/deepspeech-server

A testing server for a speech to text service based on mozilla deepspeech

Primary LanguagePythonMozilla Public License 2.0MPL-2.0

DeepSpeech Server

This is an http server that can be used to test the mozilla DeepSpeech project. You need an environment with DeepSpeech and a model to run this server.

Installation

You first need to install deepspeech. Depending on your system you can use the CPU package:

pip3 install deepspeech

Or the GPU package:

pip3 install deepspeech-gpu

Then you can install the deepspeech server:

python3 setup.py install   

The server is also available on pypi, so you can install it with pip:

pip3 install deepspeech-server

Note that python 3.5 is the minimum version required to run the server.

Starting the server

deepspeech-server --config config.json

You can use deepspeech without training a model yourself.

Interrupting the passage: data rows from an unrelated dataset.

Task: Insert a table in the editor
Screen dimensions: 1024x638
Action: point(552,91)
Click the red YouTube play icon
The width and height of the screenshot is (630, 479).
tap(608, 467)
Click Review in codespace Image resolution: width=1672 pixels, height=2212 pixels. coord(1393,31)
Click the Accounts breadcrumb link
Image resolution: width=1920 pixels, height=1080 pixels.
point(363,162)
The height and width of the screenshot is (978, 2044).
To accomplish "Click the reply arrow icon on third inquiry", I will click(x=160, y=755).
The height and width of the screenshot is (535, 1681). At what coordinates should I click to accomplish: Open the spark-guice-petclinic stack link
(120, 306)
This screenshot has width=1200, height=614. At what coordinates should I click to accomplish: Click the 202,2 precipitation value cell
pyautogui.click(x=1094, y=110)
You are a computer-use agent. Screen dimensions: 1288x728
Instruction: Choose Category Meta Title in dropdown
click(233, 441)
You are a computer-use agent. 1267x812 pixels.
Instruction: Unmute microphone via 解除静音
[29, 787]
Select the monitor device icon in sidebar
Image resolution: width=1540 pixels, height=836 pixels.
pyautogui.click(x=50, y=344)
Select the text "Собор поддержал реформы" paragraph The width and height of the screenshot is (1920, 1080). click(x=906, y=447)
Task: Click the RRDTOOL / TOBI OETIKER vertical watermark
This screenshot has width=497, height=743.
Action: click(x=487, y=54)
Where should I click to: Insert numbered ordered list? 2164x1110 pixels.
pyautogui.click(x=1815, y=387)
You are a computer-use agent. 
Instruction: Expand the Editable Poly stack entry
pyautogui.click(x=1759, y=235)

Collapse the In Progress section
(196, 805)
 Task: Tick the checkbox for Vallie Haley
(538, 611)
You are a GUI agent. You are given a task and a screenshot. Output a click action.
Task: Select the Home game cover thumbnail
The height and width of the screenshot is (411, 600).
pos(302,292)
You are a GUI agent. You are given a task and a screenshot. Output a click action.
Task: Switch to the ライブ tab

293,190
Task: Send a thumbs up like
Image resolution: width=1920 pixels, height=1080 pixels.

Pre-trained models are provided by Mozilla in the release page of the project (See the download section at the bottom):

https://github.com/mozilla/DeepSpeech/releases

### Server configuration

The configuration is done with a json file, provided with the "--config" argument. Its structure is the following one:

{
  "deepspeech": {
    "model" :"model.pb",
    "alphabet": "alphabet.txt",
    "lm": "lm.binary",
    "trie": "trie"
  },
  "server": {
    "http": {
      "request_max_size": 1048576
    }
  }
}

The configuration file contains several sections and sub-sections.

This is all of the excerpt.